**What the task requires**: Beginning at the line that contains "You are a computer-use", write out every line down to the end of the records, with both ends kept and nothing added.

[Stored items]
+ + + +

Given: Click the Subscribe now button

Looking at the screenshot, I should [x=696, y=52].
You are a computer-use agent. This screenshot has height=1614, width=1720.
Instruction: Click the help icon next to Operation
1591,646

+ + + +

**Problem solution**:
You are a computer-use agent. This screenshot has height=1614, width=1720.
Instruction: Click the help icon next to Operation
1591,646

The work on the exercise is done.